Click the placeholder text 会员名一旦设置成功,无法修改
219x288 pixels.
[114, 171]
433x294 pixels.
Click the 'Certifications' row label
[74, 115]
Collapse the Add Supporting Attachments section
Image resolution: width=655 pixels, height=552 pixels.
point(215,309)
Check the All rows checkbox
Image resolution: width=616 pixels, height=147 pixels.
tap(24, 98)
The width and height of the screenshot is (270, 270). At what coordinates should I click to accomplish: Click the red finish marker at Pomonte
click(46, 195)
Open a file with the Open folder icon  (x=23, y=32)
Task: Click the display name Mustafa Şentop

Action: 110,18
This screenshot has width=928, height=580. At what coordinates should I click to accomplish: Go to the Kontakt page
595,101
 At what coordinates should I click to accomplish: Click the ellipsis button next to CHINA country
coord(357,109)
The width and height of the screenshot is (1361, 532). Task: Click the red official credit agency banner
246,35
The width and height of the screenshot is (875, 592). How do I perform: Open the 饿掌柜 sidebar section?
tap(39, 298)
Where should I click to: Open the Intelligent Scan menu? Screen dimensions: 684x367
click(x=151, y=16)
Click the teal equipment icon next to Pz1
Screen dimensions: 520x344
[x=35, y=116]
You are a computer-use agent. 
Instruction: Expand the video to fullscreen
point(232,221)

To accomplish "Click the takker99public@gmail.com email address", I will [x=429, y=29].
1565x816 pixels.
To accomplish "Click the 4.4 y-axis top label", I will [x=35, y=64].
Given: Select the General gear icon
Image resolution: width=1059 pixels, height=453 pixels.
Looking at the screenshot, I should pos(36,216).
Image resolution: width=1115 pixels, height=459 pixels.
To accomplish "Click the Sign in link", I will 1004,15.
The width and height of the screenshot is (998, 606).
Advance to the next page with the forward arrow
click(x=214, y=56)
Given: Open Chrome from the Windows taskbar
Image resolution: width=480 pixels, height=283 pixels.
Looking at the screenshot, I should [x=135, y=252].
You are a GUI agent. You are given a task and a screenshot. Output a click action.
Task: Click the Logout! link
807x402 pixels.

**********

### Exercise
What you give back should be exactly the lines from the one with "Given: Open Chrome from the Windows taskbar" through the final line of the listing, and no others.

### Reply
Given: Open Chrome from the Windows taskbar
Image resolution: width=480 pixels, height=283 pixels.
Looking at the screenshot, I should [x=135, y=252].
You are a GUI agent. You are given a task and a screenshot. Output a click action.
Task: Click the Logout! link
807x402 pixels.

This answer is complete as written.